US Airways, McCutchen’s employer and the administrator of his Health Insurance Plan, had laid out $66,866 for McCutchen’s medical and hospital expenses, as required by his ERISA policy. After McCutchen settled his third party claim US Airways sought to recoup from those funds the $66,866 it had previously paid in medical expenses. But, McCutchen, after paying his lawyers and expenses of suit, was left with less than $66,000 from his settlement. Yet, US Airways insisted on full reimbursement of the $66,866 it had laid out.

It is important to note that although the plan administrator had the right of subrogation, (the right to sue the negligent party for the money it had paid McCutchen), US Airways chose to let the insured carry the ball and did not exercise its rights. Most plan administrators take this position. They let the insured lay out the time and money to sue and collect from the wrongdoer. Then the plan administrator just comes in at the end to take back their money without having all the hassle and expense of trying to collect from the third party.

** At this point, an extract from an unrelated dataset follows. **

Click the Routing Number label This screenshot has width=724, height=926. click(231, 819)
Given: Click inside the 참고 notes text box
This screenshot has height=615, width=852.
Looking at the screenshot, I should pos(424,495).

The 3rd Circuit said, “Not so fast”. When McCutchen argued that US Airways’ claim for reimbursement was limited to “appropriate equitable relief”, the court agreed that forcing McCutchen to pay the full amount requested would amount to unjust enrichment for U.S. Airways. Therefore, the court sent the matter back to the District Court (which had earlier granted summary judgment to US Airways for the full amount) to determine what would constitute “appropriate” equitable relief for US Airways.

Other circuits, notably the 5th, 7th, 8th and 11th do not give much weight to the word “appropriate” and allow a result which the 3rd Circuit would call “unjust enrichment”. Insurance companies and other plan administrators love this because it puts the entire burden of obtaining and paying for recoveries against third parties squarely on the insured. Then, once the money is collected, the insurers and plan administrators stick out their hands and automatically collect their money without having expended a dollar in legal fees and costs, or an ounce of sweat in getting the money back.

Hopefully, the good sense and sound arguments of McCutchen will persuade circuits which pay too little attention to the word “appropriate” in addressing claims for equitable relief under ERISA, to come around to this more equitable position.

When they do, it will force plan administrators to get off their butts and help insureds,
both financially and effort-wise to collect from wrongdoers.

That would truly be “appropriate equitable relief”.